Royole beat the Samsungs, Huaweis, and Motorolas of the world to producing a smartphone with a folding screen. I suppose the company gets some credit for being first, but the resulting product wasn’t a very good one and felt more prototype than consumer device — both in terms of hardware and software. Now, Royole has returned with the FlexPai 2 and claims it has corrected some of the design flaws of the original.
The company’s second foldable phone, due sometime in the second quarter, features a 7.8-inch flexible display like the original. But this time around, Royole says it’s using a “third-generation Cicada Wing fully-flexible display” and has switched to a new, more robust hinge design “with no gap” in between the hinge and rest of the phone. The display gets 50 percent brighter than the one on the original FlexPai, and Royole promises “the smoothest folding experience in the industry even after more than 200,000 bends.” It can reach a minimum bend radius of 1mm, so you won’t have the gap of the Galaxy Z Flip or Fold.
Durability remains a genuine concern in this category (especially considering the sky-high prices of foldable phones so far), with some Motorola Razr reviews mentioning unpleasant creaking sounds from its hinge mechanism. Samsung has continued improving in this area with the Galaxy Z Flip, but it’s still a very delicate device.

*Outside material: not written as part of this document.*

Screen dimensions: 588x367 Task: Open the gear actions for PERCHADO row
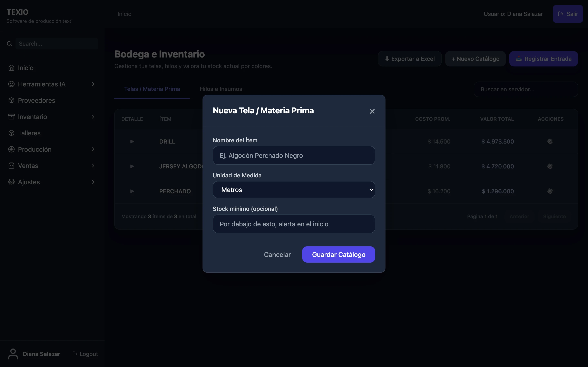pyautogui.click(x=550, y=191)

Royole was first, but it didn’t mean much
Just by virtue of the display size, Royole claims the FlexPai 2 has the “highest movie playing area” of foldable competitors — even with its 4:3 aspect ratio, which isn’t an ideal match for movies and cinematic content. Internal upgrades include a Snapdragon 865 processor (and “global” 5G compatibility), UFS 3.0 flash storage, and LPDDR5 RAM.
Perhaps more important for Royole than the FlexPai 2 is the news that the company will source its Cicada Wing display to other phone makers including ZTE for their upcoming products. Royole has shown a big interest in being a component maker for other companies and has tried to demonstrate all sorts of use cases for its flexible screens.
Obviously, these boasts of improved hardware should be taken with a grain of salt; remember, the first FlexPai left a lot to be desired, and Royole has a lot to prove if it wants to be in the same conversation as Samsung and Huawei. It might’ve been first, but that came at the cost of quickly being surpassed.